Set exercise. Swap "dropdown" for "menu" in the entries from the line containing "Click the % Ap. G. label button" through the line containing "Action: [x=147, y=97]", and return only those lines with nothing else changed.

━━━━

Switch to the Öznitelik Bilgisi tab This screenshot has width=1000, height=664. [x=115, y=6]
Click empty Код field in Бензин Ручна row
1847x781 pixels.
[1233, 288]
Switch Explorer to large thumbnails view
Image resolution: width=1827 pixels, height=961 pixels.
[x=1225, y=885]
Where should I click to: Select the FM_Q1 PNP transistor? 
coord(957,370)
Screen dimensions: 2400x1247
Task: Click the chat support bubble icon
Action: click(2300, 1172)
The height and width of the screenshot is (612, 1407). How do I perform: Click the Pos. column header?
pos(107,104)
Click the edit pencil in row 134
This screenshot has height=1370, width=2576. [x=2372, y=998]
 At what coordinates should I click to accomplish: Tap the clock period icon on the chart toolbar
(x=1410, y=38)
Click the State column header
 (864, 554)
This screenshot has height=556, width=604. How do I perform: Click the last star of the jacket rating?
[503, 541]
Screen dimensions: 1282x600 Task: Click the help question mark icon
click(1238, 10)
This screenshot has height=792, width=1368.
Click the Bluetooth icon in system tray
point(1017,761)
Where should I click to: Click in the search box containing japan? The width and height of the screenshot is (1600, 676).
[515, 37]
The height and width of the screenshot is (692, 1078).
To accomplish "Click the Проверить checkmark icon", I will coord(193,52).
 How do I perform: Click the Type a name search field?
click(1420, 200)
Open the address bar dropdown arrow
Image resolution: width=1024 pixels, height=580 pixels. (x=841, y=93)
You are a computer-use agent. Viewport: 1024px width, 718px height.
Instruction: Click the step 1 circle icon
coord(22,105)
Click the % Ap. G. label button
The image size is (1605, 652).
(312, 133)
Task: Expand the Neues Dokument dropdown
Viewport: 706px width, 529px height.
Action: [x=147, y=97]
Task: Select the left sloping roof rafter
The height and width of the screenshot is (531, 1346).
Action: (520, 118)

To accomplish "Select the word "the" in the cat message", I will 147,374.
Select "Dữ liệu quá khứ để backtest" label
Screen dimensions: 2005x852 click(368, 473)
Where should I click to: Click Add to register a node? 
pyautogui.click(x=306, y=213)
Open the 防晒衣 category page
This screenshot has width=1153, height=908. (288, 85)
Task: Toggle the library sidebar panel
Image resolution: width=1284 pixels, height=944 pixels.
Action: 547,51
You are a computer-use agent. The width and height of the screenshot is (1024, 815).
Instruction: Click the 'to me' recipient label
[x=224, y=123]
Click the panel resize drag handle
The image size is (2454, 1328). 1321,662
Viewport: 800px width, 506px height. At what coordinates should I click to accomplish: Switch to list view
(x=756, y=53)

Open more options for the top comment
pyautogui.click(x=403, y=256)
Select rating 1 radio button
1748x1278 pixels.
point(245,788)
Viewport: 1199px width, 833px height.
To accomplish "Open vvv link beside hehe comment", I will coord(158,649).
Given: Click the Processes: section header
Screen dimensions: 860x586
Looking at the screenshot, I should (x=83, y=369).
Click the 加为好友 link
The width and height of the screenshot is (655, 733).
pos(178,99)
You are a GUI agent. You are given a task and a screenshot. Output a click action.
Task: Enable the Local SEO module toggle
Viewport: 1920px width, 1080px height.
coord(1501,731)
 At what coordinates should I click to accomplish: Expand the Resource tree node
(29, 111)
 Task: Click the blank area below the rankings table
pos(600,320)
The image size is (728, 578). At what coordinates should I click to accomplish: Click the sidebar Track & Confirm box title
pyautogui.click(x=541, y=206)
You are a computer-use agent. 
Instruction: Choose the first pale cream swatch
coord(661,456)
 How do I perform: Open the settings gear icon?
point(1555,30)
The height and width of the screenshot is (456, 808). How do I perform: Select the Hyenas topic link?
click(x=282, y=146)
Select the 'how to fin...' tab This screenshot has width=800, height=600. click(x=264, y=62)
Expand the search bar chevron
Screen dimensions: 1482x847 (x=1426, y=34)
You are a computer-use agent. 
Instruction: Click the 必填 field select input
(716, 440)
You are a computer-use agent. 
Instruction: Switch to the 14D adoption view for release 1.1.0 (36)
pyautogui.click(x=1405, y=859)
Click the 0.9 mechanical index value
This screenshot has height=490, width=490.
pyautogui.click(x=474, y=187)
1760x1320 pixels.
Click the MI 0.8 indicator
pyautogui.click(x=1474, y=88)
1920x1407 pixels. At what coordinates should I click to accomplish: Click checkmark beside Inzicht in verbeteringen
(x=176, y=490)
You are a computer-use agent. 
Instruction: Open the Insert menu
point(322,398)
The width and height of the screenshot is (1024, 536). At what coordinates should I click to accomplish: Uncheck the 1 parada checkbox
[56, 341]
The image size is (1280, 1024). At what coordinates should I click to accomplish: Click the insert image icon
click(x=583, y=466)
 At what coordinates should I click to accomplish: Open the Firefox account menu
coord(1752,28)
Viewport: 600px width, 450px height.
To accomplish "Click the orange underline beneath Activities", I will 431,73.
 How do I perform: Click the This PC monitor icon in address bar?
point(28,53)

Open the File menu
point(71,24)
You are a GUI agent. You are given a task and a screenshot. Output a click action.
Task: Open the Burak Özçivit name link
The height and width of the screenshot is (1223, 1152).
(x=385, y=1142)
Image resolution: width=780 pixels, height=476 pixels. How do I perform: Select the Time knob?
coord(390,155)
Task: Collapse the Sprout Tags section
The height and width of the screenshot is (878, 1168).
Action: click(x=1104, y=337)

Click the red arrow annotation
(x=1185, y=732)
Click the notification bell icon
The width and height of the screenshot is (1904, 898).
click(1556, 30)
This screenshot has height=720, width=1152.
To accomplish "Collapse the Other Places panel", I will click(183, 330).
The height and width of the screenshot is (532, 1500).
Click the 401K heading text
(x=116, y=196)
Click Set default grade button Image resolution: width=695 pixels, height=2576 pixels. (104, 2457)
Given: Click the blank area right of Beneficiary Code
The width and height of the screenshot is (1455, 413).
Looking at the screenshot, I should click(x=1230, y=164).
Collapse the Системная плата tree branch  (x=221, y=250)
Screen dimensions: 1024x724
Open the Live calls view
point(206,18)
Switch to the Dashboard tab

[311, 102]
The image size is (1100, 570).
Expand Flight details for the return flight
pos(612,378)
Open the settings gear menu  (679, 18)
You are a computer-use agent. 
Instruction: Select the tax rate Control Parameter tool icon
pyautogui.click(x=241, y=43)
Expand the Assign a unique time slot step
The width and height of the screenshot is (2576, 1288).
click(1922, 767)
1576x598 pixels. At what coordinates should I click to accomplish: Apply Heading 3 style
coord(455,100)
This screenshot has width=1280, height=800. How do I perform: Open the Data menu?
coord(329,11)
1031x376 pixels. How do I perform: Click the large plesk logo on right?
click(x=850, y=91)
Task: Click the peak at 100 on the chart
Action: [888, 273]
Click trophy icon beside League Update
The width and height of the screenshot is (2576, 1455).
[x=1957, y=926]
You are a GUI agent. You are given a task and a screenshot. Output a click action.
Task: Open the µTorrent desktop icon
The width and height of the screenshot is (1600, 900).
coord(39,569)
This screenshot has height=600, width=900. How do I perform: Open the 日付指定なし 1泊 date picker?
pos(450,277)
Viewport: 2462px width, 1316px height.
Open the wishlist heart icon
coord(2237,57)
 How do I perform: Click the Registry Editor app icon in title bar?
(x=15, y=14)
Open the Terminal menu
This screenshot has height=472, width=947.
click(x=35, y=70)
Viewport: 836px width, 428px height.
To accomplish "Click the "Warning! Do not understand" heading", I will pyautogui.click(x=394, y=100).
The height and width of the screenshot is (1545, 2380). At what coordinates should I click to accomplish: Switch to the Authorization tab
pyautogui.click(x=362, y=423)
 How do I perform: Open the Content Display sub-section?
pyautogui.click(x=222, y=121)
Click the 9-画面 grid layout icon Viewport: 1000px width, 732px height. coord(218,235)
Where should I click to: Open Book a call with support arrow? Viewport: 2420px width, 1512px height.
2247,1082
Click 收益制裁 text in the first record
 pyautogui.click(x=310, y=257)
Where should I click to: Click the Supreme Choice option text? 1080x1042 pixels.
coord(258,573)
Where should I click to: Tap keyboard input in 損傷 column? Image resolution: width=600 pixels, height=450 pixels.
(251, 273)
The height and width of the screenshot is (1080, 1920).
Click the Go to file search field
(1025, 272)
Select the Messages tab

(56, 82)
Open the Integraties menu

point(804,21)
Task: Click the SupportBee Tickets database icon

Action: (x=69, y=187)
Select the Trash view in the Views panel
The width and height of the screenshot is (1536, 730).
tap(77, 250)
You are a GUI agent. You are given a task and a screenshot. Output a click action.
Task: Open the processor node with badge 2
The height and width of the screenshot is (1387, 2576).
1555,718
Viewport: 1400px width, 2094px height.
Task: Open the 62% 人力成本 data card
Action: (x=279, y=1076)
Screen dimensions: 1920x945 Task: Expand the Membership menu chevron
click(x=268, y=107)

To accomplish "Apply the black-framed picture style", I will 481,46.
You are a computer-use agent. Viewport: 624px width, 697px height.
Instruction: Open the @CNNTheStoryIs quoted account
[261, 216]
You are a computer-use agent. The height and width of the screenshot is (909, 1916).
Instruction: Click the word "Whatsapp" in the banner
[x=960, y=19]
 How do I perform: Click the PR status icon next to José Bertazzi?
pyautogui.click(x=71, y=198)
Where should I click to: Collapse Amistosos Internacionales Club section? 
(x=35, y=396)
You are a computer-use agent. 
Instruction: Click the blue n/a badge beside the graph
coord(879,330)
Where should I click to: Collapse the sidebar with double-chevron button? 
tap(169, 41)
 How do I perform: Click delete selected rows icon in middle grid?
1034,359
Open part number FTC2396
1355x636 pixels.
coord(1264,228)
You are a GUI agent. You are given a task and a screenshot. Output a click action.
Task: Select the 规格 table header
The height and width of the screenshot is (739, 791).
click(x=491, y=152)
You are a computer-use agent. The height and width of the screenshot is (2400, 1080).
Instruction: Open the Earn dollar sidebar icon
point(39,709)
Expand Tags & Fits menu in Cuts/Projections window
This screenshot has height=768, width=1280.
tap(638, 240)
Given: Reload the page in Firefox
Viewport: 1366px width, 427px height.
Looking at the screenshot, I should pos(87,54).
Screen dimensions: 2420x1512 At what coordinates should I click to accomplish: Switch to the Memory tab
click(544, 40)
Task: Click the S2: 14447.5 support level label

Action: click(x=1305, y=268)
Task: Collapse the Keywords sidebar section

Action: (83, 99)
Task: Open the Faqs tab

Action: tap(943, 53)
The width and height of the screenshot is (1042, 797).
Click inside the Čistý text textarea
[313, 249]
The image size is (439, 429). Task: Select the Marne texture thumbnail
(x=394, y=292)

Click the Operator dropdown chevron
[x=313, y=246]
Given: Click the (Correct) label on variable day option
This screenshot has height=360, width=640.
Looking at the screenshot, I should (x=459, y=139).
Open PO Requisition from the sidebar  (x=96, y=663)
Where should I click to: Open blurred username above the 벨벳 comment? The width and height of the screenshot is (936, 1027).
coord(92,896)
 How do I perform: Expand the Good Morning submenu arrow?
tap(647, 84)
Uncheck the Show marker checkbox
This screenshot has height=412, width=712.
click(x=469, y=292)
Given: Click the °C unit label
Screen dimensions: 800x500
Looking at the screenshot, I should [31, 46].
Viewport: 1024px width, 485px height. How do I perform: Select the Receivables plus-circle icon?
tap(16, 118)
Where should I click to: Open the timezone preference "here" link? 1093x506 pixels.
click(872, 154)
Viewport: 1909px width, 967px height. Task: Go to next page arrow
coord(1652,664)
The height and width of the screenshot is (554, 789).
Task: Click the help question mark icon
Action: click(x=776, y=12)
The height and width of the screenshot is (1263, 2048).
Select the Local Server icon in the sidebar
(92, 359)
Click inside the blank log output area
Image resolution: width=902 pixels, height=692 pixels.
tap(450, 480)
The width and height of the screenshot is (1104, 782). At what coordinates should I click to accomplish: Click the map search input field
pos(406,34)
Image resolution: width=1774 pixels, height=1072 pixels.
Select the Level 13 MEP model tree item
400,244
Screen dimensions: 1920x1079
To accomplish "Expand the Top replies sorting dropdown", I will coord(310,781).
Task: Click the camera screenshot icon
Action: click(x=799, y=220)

━━━━

Expected output.
Click the % Ap. G. label button
The image size is (1605, 652).
(312, 133)
Task: Expand the Neues Dokument menu
Viewport: 706px width, 529px height.
Action: [x=147, y=97]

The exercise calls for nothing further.